An outcome striking to Chris as instructor was how some students found their "voices" in one of the virtual media. Even the best classroom instructor, expert in facilitating discussion, knows that a substantial percentage of students will "lurk" in face-to-face interactions. These learners are awake and listening, but do not become actively involved unless forced to do so—and then relapse into silent observation. These students may be shy, prefer time to reflect before answering, or feel at a disadvantage because of gender, race, physical appearance, disabilities, or a lack of linguistic fluency. In EDIT 611, some of these "passive" students came alive in the groupware, some in the text-based virtual world, some in asynchronous discussions—but almost all were active and fluent in at least one of the six virtual media. At the same time, those students adept at face-to-face interaction often reported their expressive and communicative abilities diminished in at least one virtual medium—they felt disenfranchised and "lurked" when forced to use that type of rhetoric. All the students were surprised by this outcome and often were unable to predict which media they personally would find empowering, which they would find disabling.
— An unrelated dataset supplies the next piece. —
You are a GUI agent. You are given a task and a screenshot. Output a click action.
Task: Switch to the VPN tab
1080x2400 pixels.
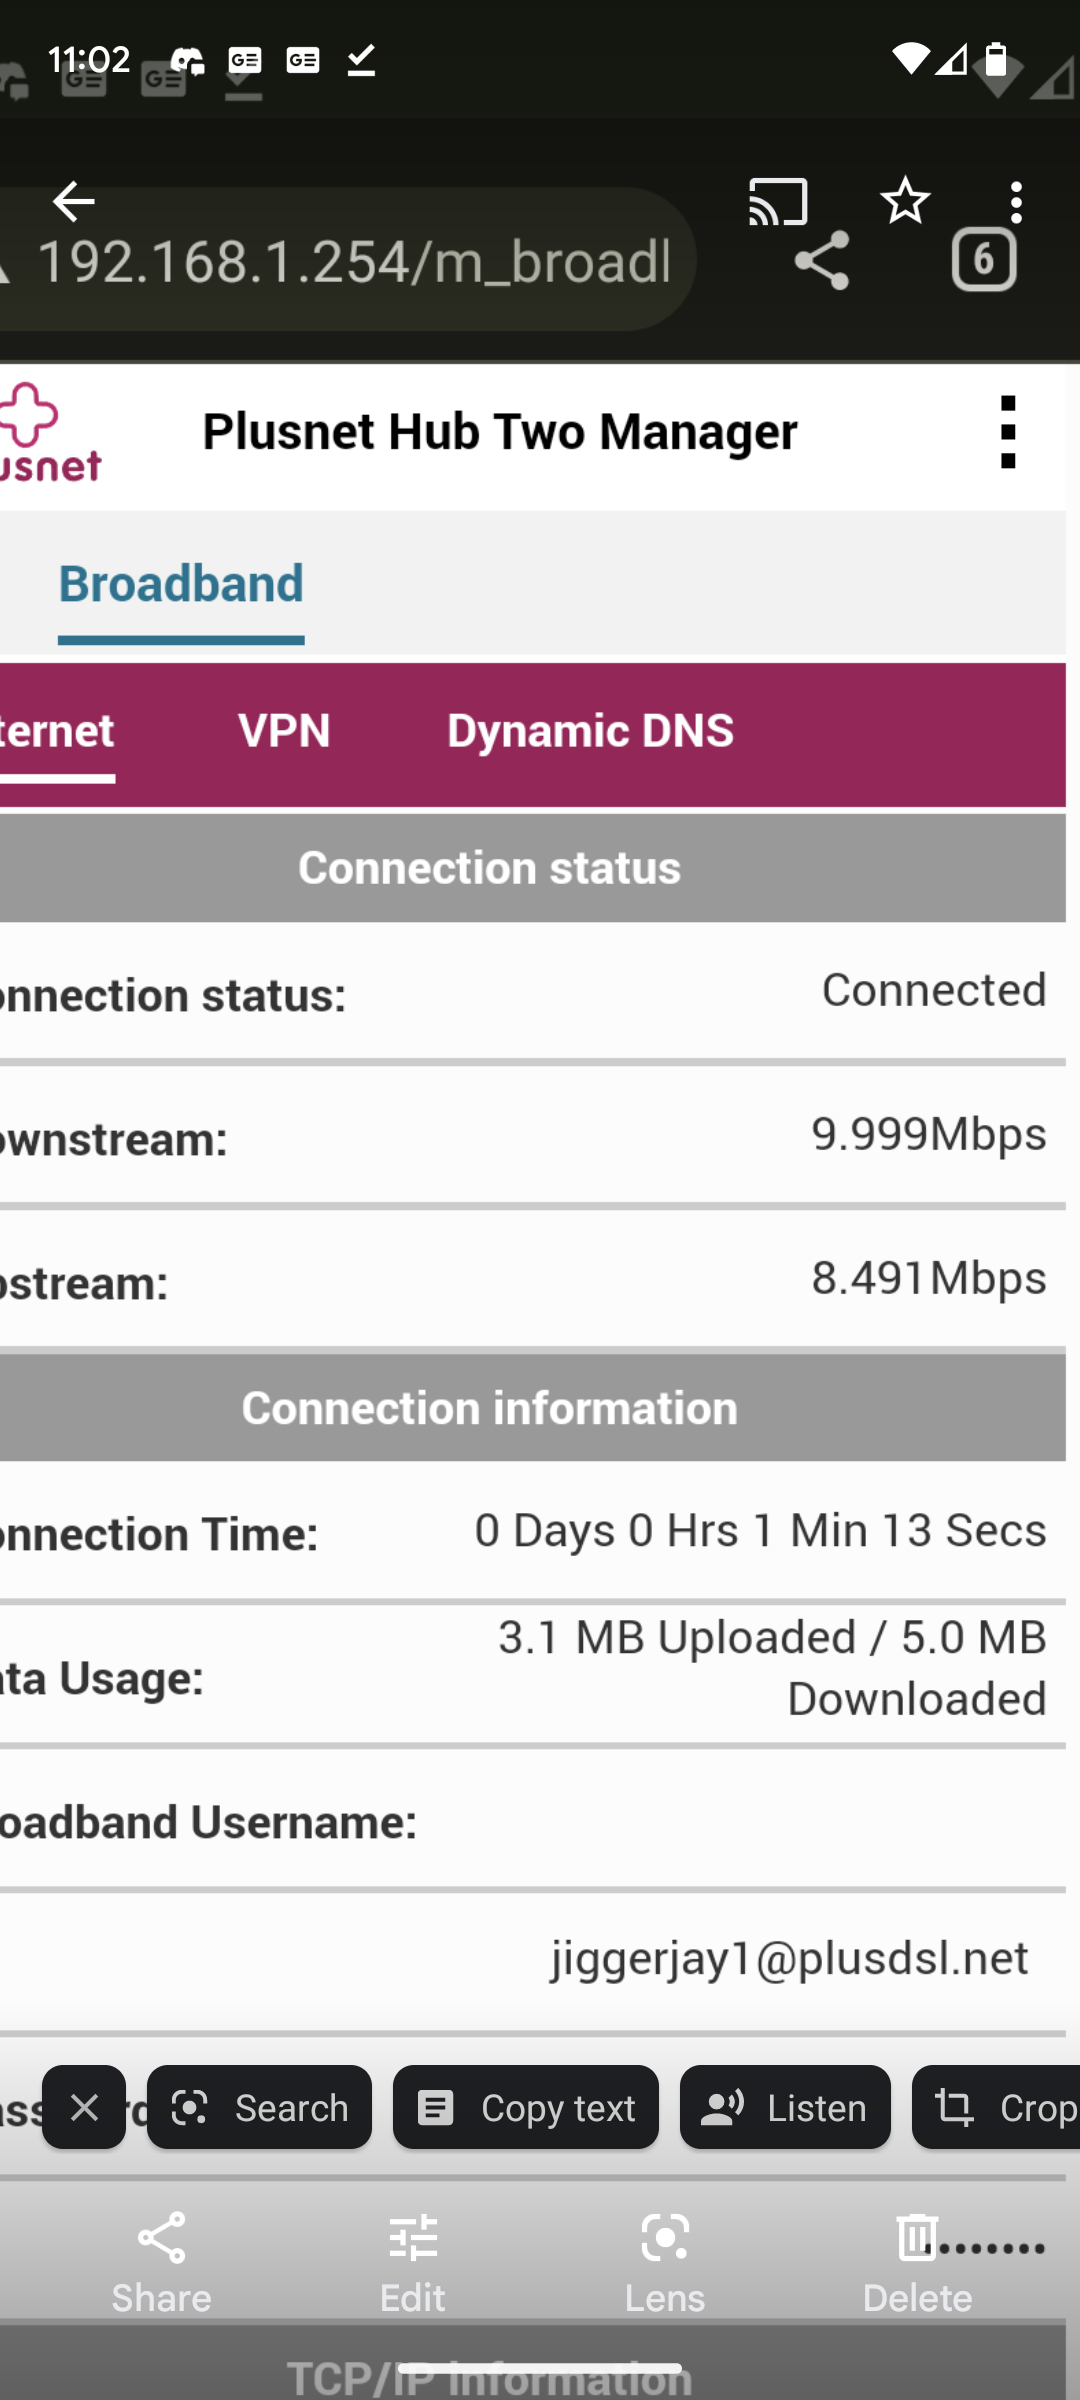284,731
Because the vast majority of class participants found their voice in at least one of the media provided, each student was able to make a full contribution, thus increasing the overall learning experience for everyone. Also, those students who felt hampered by a particular medium could watch others model effective expression and communication. As a result, everyone’s fluency and comfort in all the media improved over time, although distinct preferences remained.

Beyond "No Significant Differences" Findings
to More Powerful Learning Outcomes

An extensive research literature has repeatedly documented "no significant differences" between various instructional media (e.g., videoconferencing vs. face-to-face instruction); for details, see http://teleeducation.nb.ca/nosignificantdifference/. However, all of these studies are limited in that the average performance of a group is compared for one single-mode-of-delivery versus another. This research does not recognize that, for each medium utilized, some students are empowered, others disenfranchised, and the net impact averages out.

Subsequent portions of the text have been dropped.